*** Begin section ***

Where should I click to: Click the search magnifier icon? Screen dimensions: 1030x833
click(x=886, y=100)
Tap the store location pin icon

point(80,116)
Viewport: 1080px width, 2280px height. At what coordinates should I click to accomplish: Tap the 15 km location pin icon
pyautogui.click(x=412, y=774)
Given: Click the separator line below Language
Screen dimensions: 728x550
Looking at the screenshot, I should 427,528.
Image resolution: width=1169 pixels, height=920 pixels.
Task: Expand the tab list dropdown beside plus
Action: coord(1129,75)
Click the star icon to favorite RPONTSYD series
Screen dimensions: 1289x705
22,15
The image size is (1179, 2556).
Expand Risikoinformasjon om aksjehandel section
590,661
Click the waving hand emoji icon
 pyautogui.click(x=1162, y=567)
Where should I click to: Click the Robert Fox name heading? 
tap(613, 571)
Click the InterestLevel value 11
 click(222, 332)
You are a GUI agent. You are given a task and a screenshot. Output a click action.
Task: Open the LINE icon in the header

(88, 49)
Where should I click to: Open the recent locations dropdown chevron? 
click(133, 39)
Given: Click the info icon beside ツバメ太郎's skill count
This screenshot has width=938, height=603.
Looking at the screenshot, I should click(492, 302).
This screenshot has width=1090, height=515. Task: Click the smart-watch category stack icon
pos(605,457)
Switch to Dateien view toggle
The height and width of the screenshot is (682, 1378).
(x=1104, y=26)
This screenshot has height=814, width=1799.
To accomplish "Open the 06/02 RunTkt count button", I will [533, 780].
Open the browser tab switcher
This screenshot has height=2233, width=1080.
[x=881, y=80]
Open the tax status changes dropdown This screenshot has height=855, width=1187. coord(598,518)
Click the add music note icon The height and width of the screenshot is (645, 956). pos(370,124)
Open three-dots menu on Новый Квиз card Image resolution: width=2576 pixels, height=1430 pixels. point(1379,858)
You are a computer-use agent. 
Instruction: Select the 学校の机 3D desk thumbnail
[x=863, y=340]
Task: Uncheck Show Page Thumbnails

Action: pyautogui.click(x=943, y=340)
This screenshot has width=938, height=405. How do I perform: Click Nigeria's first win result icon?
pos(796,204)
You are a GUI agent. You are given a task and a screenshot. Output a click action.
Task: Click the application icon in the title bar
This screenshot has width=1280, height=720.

*** End section ***

◆ To do: The required result is an identical copy of the records above.

◆ Reply:
Where should I click to: Click the search magnifier icon? Screen dimensions: 1030x833
click(x=886, y=100)
Tap the store location pin icon

point(80,116)
Viewport: 1080px width, 2280px height. At what coordinates should I click to accomplish: Tap the 15 km location pin icon
pyautogui.click(x=412, y=774)
Given: Click the separator line below Language
Screen dimensions: 728x550
Looking at the screenshot, I should 427,528.
Image resolution: width=1169 pixels, height=920 pixels.
Task: Expand the tab list dropdown beside plus
Action: coord(1129,75)
Click the star icon to favorite RPONTSYD series
Screen dimensions: 1289x705
22,15
The image size is (1179, 2556).
Expand Risikoinformasjon om aksjehandel section
590,661
Click the waving hand emoji icon
 pyautogui.click(x=1162, y=567)
Where should I click to: Click the Robert Fox name heading? 
tap(613, 571)
Click the InterestLevel value 11
 click(222, 332)
You are a GUI agent. You are given a task and a screenshot. Output a click action.
Task: Open the LINE icon in the header

(88, 49)
Where should I click to: Open the recent locations dropdown chevron? 
click(133, 39)
Given: Click the info icon beside ツバメ太郎's skill count
This screenshot has width=938, height=603.
Looking at the screenshot, I should click(492, 302).
This screenshot has width=1090, height=515. Task: Click the smart-watch category stack icon
pos(605,457)
Switch to Dateien view toggle
The height and width of the screenshot is (682, 1378).
(x=1104, y=26)
This screenshot has height=814, width=1799.
To accomplish "Open the 06/02 RunTkt count button", I will [533, 780].
Open the browser tab switcher
This screenshot has height=2233, width=1080.
[x=881, y=80]
Open the tax status changes dropdown This screenshot has height=855, width=1187. coord(598,518)
Click the add music note icon The height and width of the screenshot is (645, 956). pos(370,124)
Open three-dots menu on Новый Квиз card Image resolution: width=2576 pixels, height=1430 pixels. point(1379,858)
You are a computer-use agent. 
Instruction: Select the 学校の机 3D desk thumbnail
[x=863, y=340]
Task: Uncheck Show Page Thumbnails

Action: pyautogui.click(x=943, y=340)
This screenshot has width=938, height=405. How do I perform: Click Nigeria's first win result icon?
pos(796,204)
You are a GUI agent. You are given a task and a screenshot. Output a click action.
Task: Click the application icon in the title bar
This screenshot has width=1280, height=720.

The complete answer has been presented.